CMOS differential pair - common-mode rejection ratio

Question

From: Design of Analog CMOS Integrated Circuits by Behzad Razavi

This is a differential pair with a resistive load. The author derives the CMRR of the differential pair in the prescence of a g_m mismatch between M₁ and M₂ and finite R_SS. The result is Equation (4.58)

This equation suggests that if R_SS were replaced with an ideal current source I_SS that has infinite output resistance, then the CMRR should become infinite.

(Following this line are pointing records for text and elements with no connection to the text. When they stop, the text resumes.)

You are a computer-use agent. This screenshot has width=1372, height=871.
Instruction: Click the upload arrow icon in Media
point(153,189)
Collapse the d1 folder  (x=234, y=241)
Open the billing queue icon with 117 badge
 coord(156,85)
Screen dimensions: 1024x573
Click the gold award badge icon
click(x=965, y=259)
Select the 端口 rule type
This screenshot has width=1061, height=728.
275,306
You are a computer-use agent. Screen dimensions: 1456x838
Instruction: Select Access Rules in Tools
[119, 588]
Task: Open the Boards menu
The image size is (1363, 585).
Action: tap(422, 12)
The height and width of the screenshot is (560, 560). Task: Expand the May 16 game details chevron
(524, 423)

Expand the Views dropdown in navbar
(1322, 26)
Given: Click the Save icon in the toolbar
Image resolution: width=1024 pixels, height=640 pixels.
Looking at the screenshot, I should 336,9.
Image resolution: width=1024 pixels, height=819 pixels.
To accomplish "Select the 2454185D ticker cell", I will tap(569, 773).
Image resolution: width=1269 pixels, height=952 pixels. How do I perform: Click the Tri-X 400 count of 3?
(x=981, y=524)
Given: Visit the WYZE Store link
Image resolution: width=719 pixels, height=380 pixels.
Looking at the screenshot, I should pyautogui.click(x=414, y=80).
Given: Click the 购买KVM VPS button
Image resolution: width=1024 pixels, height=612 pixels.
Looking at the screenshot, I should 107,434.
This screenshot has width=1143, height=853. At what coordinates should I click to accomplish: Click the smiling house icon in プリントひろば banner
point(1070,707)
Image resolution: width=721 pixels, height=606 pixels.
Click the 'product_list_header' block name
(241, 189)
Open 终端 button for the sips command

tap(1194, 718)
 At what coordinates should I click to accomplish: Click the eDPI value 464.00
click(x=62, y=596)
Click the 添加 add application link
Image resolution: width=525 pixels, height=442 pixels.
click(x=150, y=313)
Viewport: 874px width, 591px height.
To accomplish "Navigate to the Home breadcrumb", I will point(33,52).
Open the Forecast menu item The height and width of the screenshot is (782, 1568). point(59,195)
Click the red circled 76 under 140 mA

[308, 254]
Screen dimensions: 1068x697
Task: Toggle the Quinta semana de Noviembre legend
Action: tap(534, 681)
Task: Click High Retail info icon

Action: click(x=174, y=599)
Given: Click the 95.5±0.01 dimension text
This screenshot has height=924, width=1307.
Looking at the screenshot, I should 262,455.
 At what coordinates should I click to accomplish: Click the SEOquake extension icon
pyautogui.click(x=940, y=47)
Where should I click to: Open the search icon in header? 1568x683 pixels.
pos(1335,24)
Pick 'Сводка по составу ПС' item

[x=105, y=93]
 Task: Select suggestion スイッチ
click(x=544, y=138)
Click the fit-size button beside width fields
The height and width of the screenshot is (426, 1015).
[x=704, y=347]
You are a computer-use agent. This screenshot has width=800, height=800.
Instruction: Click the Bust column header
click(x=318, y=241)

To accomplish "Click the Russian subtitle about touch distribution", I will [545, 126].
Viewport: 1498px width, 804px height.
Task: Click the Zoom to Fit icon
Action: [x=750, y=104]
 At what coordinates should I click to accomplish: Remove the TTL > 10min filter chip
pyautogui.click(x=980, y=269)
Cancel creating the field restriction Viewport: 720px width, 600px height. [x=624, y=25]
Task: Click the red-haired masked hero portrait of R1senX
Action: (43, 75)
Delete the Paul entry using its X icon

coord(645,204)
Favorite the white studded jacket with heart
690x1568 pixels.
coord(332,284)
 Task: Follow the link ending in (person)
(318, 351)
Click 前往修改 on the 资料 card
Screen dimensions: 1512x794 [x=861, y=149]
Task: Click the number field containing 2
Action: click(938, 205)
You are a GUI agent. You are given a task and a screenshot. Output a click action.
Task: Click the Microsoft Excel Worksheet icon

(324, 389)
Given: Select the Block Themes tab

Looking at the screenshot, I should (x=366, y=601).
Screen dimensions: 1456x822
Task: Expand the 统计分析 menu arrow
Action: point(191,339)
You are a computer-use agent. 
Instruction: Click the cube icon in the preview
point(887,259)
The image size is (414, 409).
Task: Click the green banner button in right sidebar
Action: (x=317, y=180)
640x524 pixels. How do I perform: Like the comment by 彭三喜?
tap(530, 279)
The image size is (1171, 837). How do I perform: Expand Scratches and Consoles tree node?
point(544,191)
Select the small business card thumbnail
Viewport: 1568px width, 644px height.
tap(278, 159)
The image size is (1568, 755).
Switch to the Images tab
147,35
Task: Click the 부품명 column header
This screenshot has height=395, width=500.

This does not make sense to me intuitively. If we assume that channel-length modulation and body effect are 0 and that M₁ has a higher g_m than M₂ due to mismatch. Then, when the same V_{in, CM} is applied to the gate of M₁ and M₂, M₁ will demand a higher current from current source I_SS and M₂ will receive a smaller current. Thus, the common-mode level at V_out1 will be lower than at of V_out2, hence a differential gain due to CM input and thus a finite CMRR.

Have I missed something?

Answer 1

Remember the ISS current is constant. With different gm's, the transistors may run different DC currents (which sum to ISS). Since you assume ISS is constant, and there are no body effects or ROUT effects, then when CM signal is applied, it doesn't change any of the currents (the mismatched currents remain mismatched), so the CM gain is 0.